Unfortunately, I can't find any old Altman 360Q data sheets to compare EHG/EHD to in the 360Qs to see how much performance I'll gain/lose going to the different lamps.

Any thoughts?
 
I'd try to make everything 575W and as long-life, with as consistent a color temperature, as possible. This means GLA in your 360Qs; FEL/EHG/EHD are old, inefficient filament designs. BTH in your 65 F.S. HPL575/120X in all your S4 products.
By stocking only one lamp per base type:
1) you simplify your ordering, and
2) eliminate confusion of putting wrong wattage in wrong fixture.

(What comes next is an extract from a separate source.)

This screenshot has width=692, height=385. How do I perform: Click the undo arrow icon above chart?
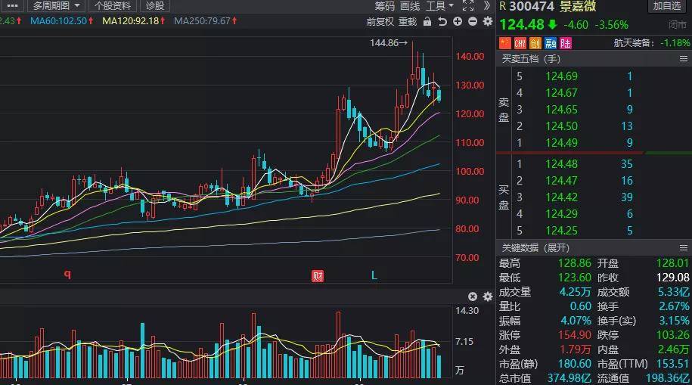point(442,21)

To calculate performance with the GLA, use this sheet: http://altmanltg.com/altman-lighting-ellipsoidals/Ellipsoidals/360Q/shakespeare-ellipsoidal-360Q.PDF , and use the formula (GLA initial lumens 13,000 / GLC initial lumens 15,600) = 0.83 to derive a lamp multiplication factor (cut sheet calls it "Correction Factor").*

Thus a 360Q-6x16 @ 40' will give you the following foot-candle readings with various lamps (in a vacuum, excluding friction and gravity, in an ideal world):
FEL 255 F.C.; GLC 145 F.C.; EHG 143 F.C.; GLA 120 F.C.; EHD 98 F.C.



*(A lamp's initial lumens and a fixture's BCP do not correlate exactly due to the filament configuration, but the above should be close enough for our calculations.)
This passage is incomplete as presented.